Desde una zona más alta apreciamos la extensión de finca, uno de los sitios más vírgenes de la isla. Son 12 hectáreas, y de ellas, la mitad de cafetales en perfectas condiciones de humedad y sombra, a la sombra de los naranjos, para ser uno de los pocos lugares de Europa que produce café y no sólo por esa tradición centenaria, también por las condiciones citábamos antes.
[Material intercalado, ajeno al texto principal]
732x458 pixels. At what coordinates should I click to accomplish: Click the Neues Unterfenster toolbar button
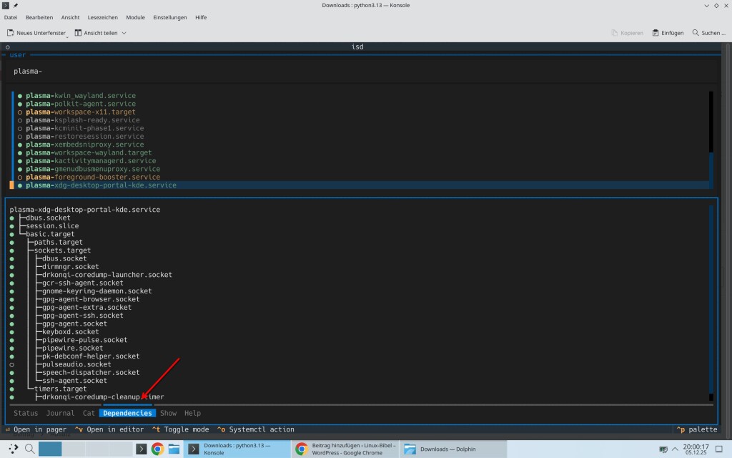coord(36,33)
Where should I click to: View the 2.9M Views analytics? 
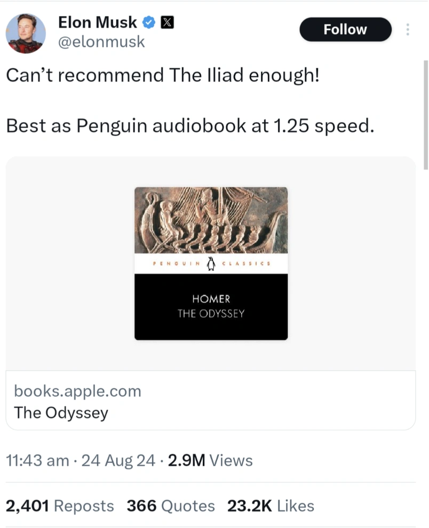(x=210, y=460)

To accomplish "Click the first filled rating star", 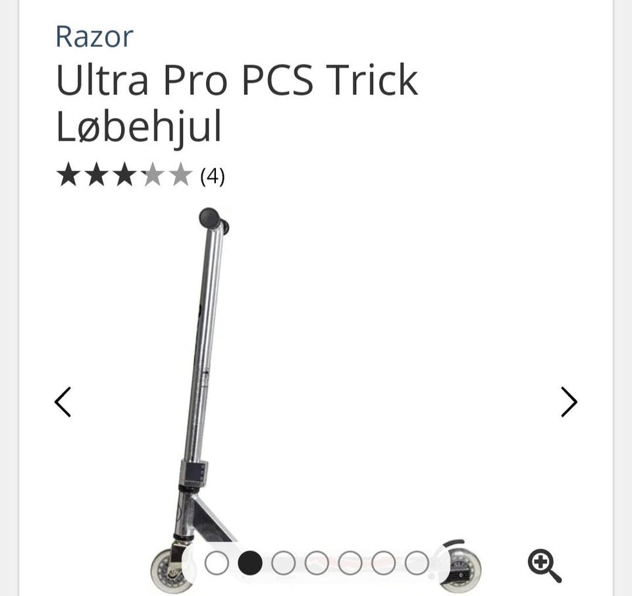I will pyautogui.click(x=68, y=174).
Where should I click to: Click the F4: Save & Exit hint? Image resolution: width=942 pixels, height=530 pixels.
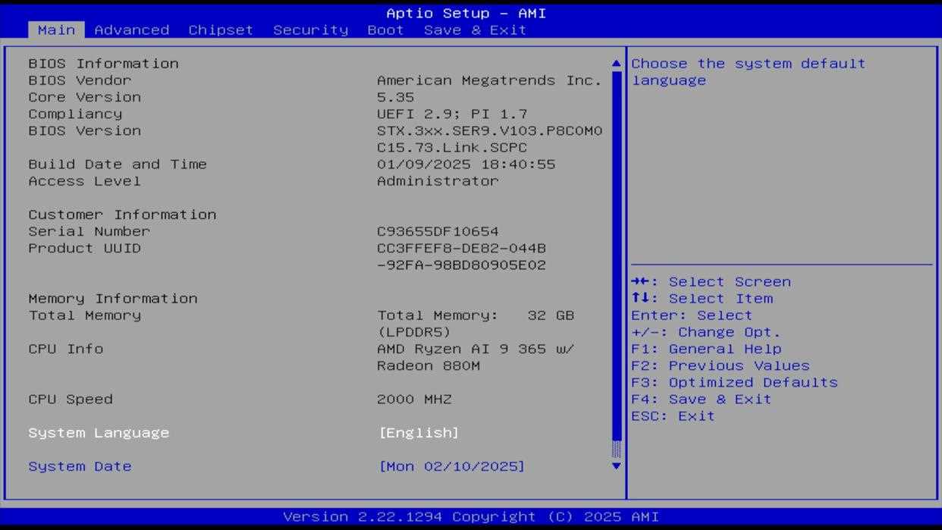[701, 400]
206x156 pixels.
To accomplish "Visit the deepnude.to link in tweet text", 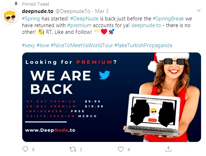I will (x=146, y=25).
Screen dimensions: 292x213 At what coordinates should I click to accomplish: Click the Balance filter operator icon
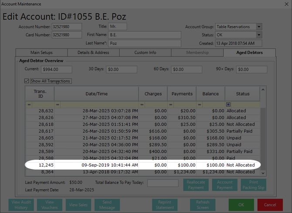(x=200, y=105)

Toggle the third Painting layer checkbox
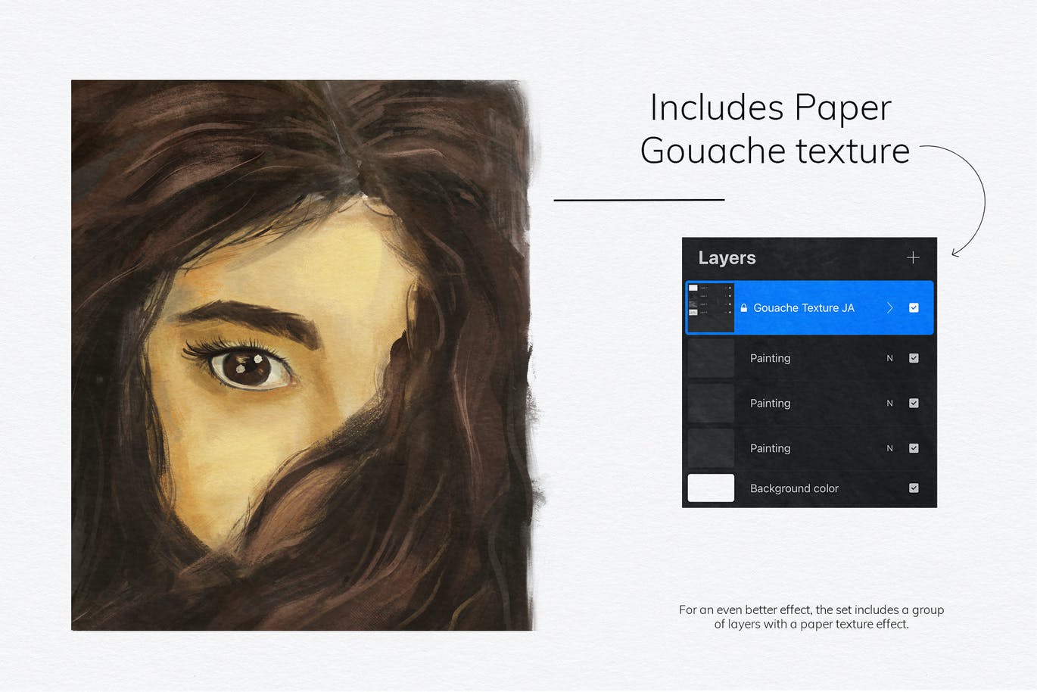[914, 447]
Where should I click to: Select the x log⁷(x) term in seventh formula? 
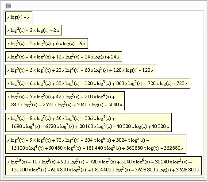pyautogui.click(x=16, y=97)
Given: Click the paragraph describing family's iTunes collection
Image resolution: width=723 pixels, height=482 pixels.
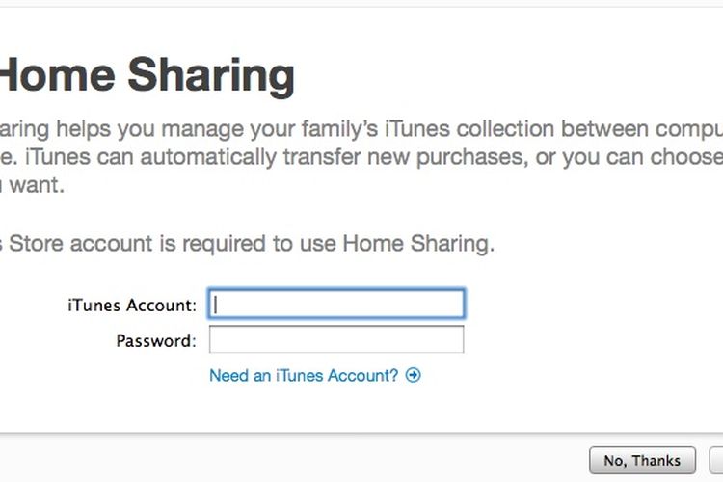Looking at the screenshot, I should coord(362,157).
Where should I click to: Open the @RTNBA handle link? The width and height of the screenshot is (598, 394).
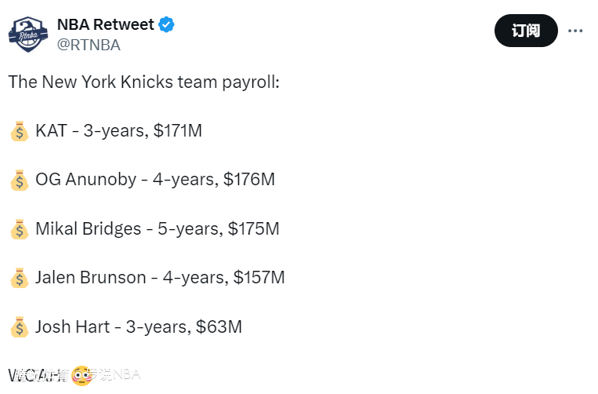89,45
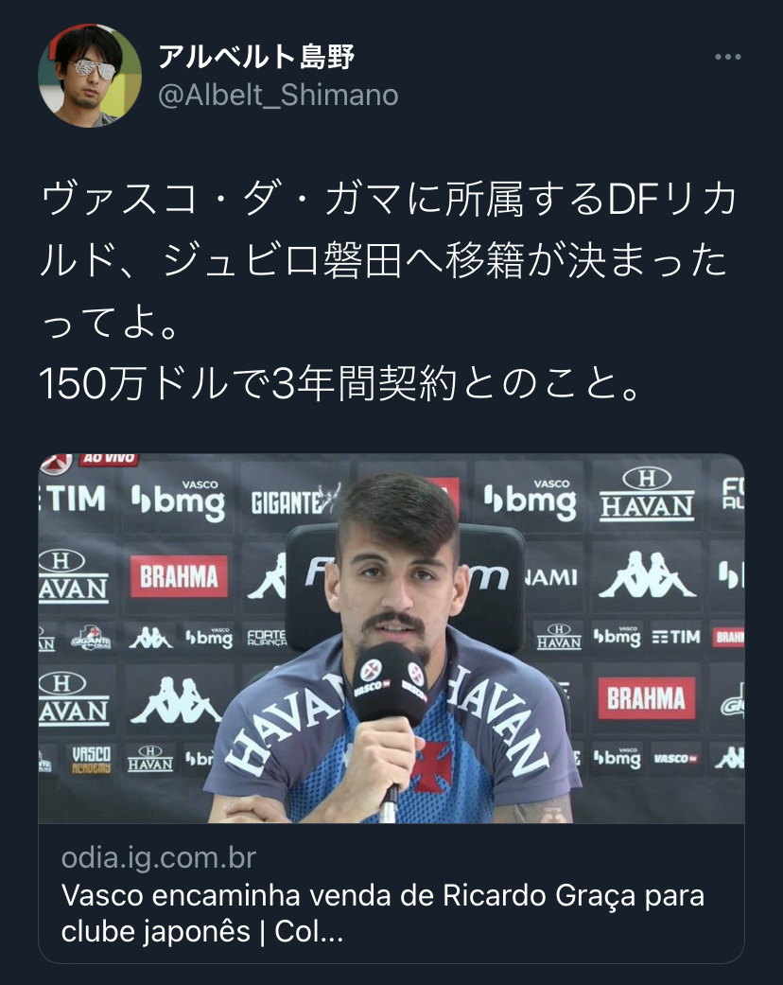The height and width of the screenshot is (985, 783).
Task: Follow the odia.ig.com.br domain link
Action: (x=159, y=858)
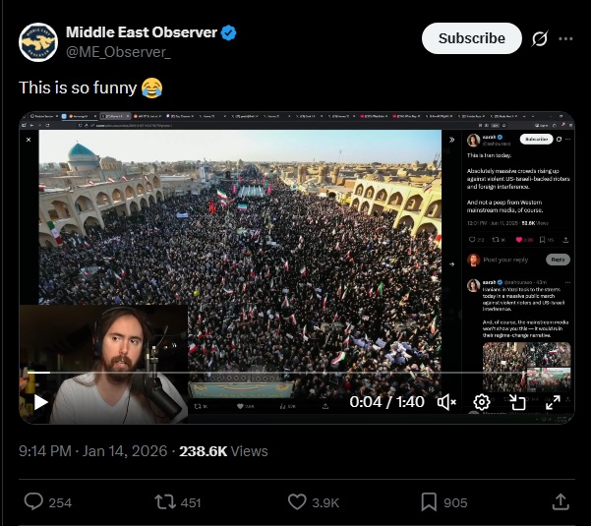Image resolution: width=591 pixels, height=526 pixels.
Task: Click the Middle East Observer display name
Action: pyautogui.click(x=142, y=32)
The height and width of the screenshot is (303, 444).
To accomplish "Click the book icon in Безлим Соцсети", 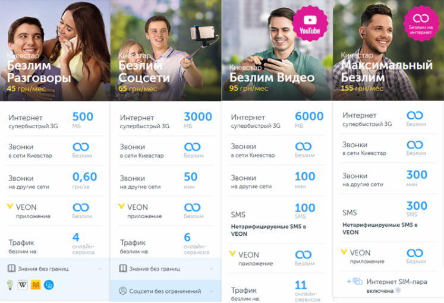I will click(x=123, y=268).
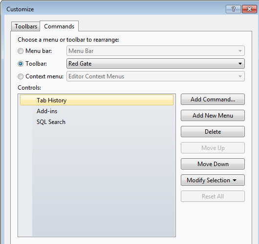Viewport: 259px width, 244px height.
Task: Click the Move Up button
Action: (213, 148)
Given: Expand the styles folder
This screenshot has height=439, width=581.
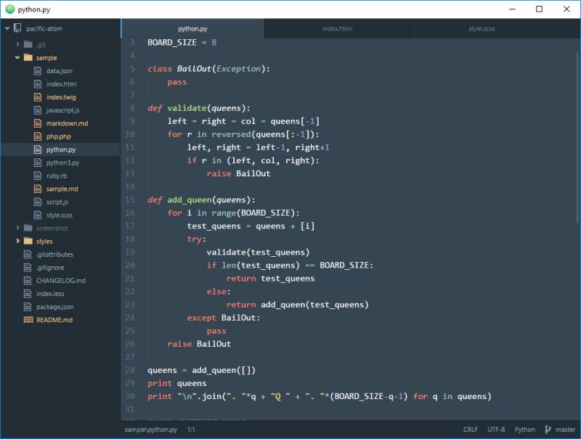Looking at the screenshot, I should [17, 241].
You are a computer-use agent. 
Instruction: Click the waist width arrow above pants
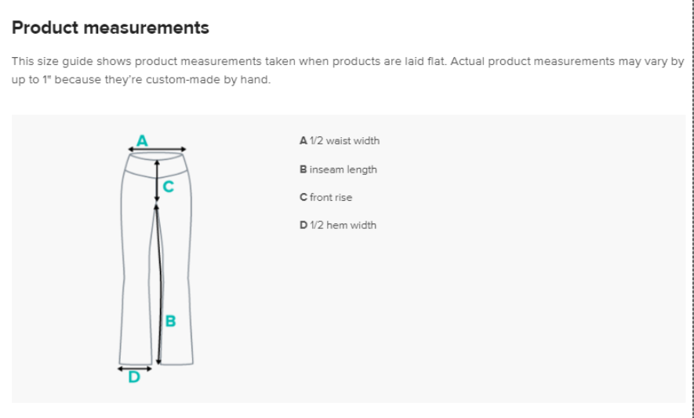pyautogui.click(x=157, y=150)
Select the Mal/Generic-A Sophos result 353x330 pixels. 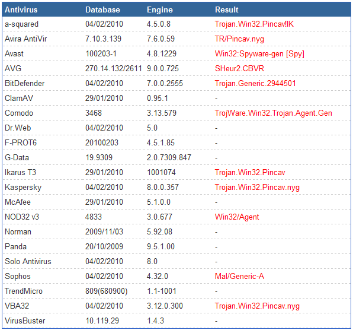(x=239, y=277)
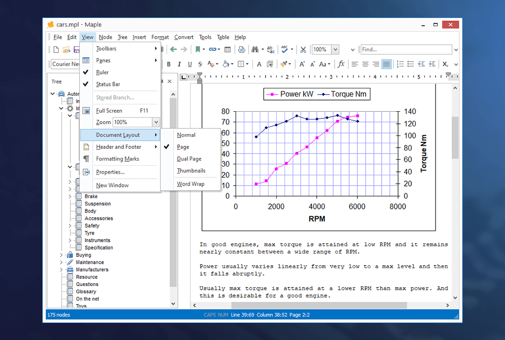Click the Print icon in toolbar
Screen dimensions: 505x340
click(241, 50)
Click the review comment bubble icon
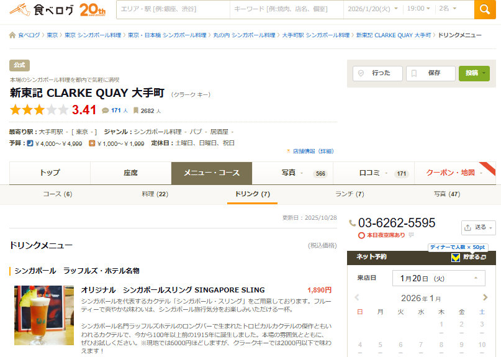This screenshot has width=501, height=357. coord(106,111)
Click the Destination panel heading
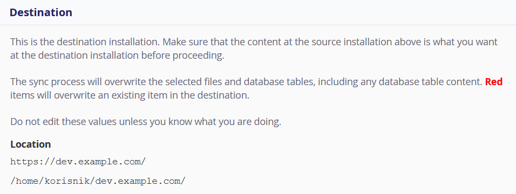This screenshot has height=194, width=516. point(41,12)
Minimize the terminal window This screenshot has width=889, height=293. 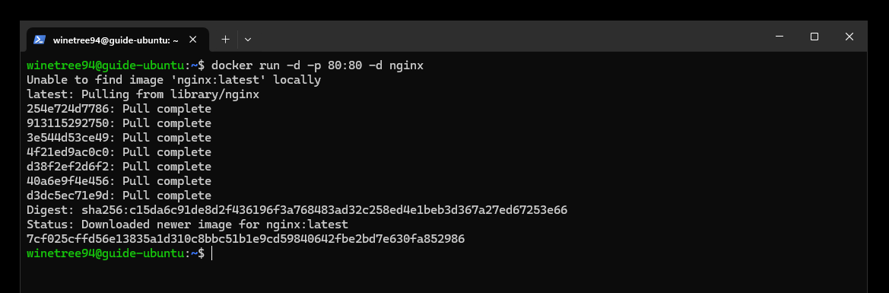click(779, 37)
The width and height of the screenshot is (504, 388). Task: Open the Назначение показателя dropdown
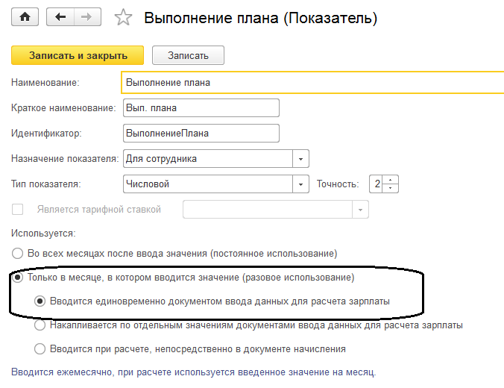point(300,159)
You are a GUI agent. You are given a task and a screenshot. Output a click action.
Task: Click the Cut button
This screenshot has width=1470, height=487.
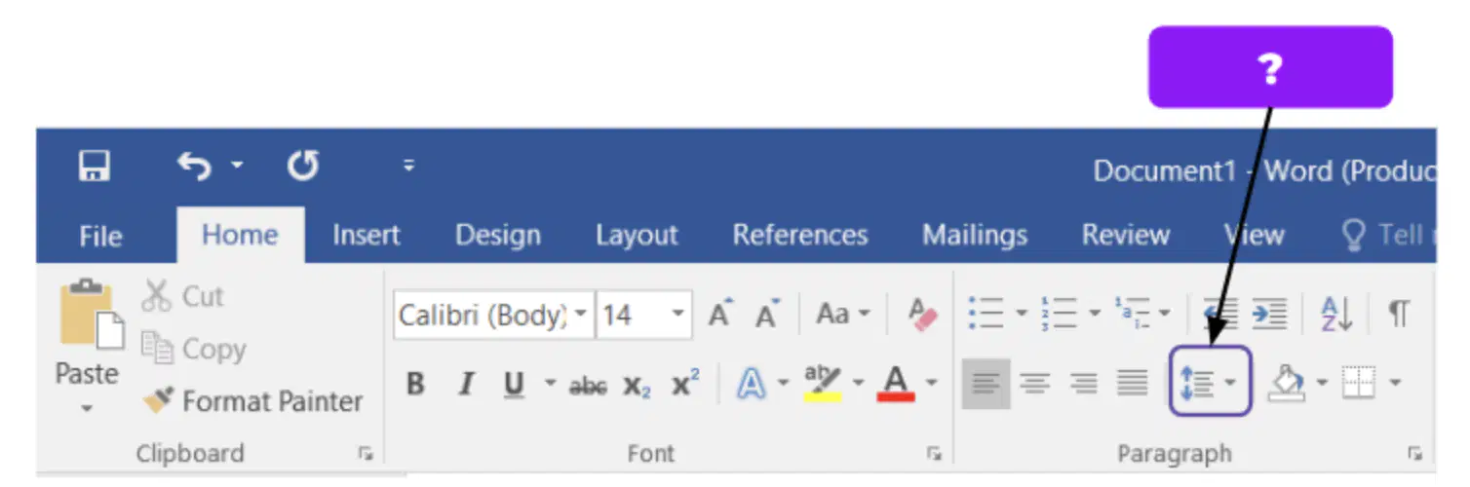coord(183,296)
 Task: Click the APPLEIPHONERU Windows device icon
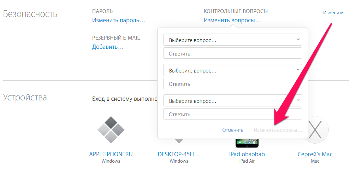(x=111, y=130)
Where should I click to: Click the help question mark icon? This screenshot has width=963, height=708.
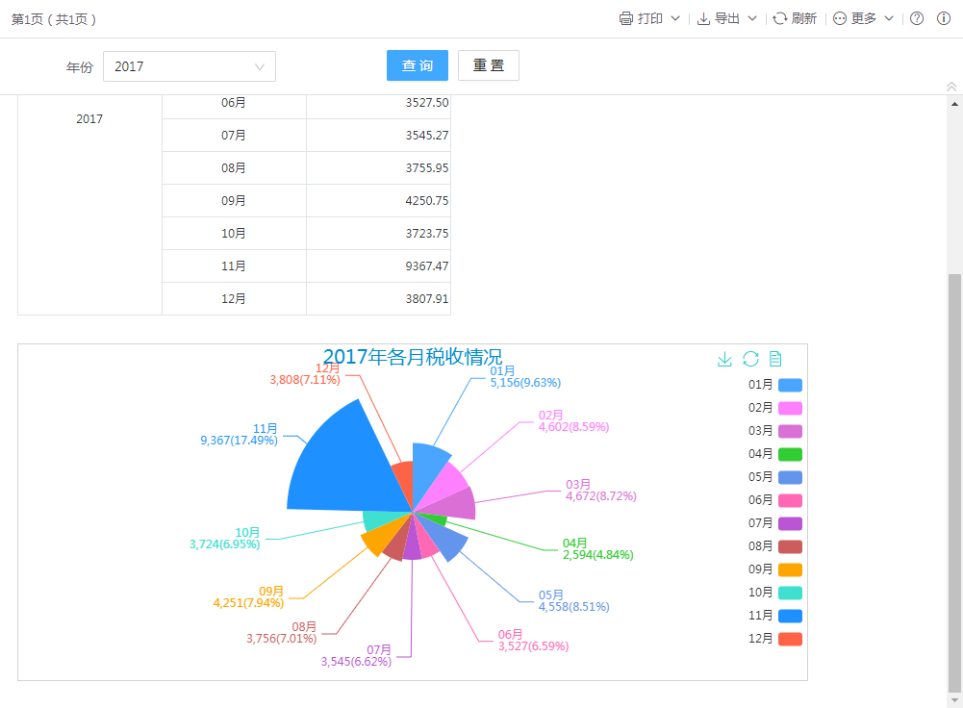pos(917,18)
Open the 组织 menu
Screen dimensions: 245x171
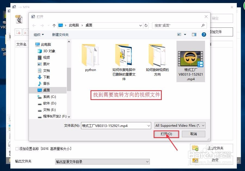click(x=38, y=35)
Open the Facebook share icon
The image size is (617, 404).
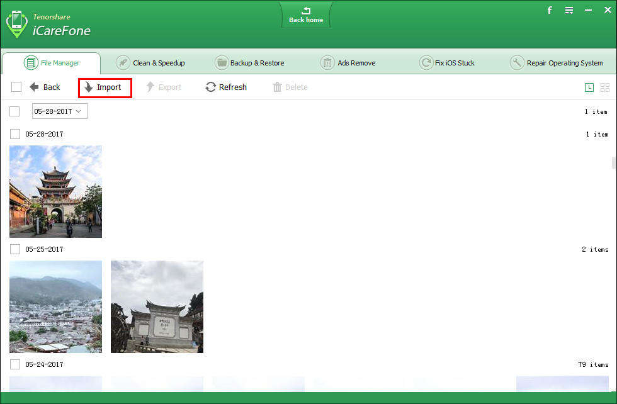[550, 10]
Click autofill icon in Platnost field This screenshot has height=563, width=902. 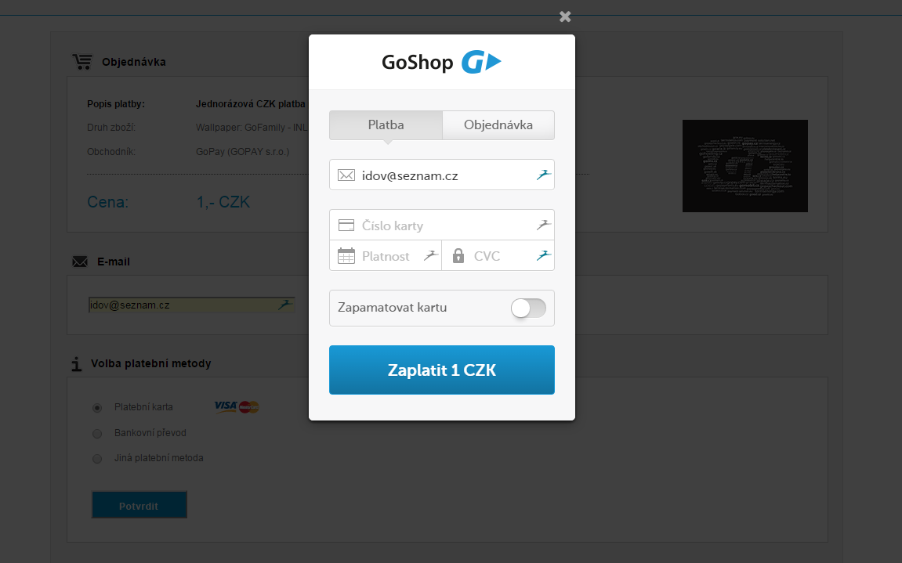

Su trabajo artesanal sigue siendo una prioridad para los dueños de la finca, propietarios desde 30 años, y anteriormente trabajadores en el lugar, y por tanto conocedores de las peculiaridades del entorno y el producto.
El café es la estrella
Famoso por sus propiedades energéticas, el café es la bebida más importante del mundo. Aquí se cultiva la variedad arábiga típica.
De inicio a fin, cada gramo de los 4000 kilos que salen de esta finca anualmente se trabaja en el entorno. Cuentan con la cama de secado africano, donde depositan las cerezas rojas, por la similitud con la fruta, durante 25 días al sol para un perfecto secado y preparada para perfectas para tostar.
Luego en una tostadora, que parece una pieza de museo, pero que funciona perfectamente, se echan de siete en siete kilos las semillas verdes y secas por la parte superior de la máquina. La tostadura se hace en dos tramos, un inicial siete minutos a 180 grados para que la semilla suelte humedad y luego la temperatura desciende hasta los 110 grados durante 40 minutos para tostar el café.
El café es natural, sin químicos, y su tueste es medio, por eso tiene un color más claro con textura suave y sabor ligero, ideal para apreciar los matices frutales, ofreciendo menos cafeína de lo normal, lo justo para ponernos activos, pero no desvelarnos.
Un vino muy especial
Dentro de la Finca de La Laja, la Bodega de los Berrazales propone una variedad de vino muy especial común a muchos caldos canarios. Hablamos de uvas que sobrevivieron a la filoxera que se desarrollan en temperaturas estables, con mucho sol y en suelo volcánico.
La variedad del terreno ofrece además la posibilidad de degustar frutas de kilómetro cero perfectas para una parada en bicicleta, con manjares como las naranjas, granadas, mangos, mangas y aguacates.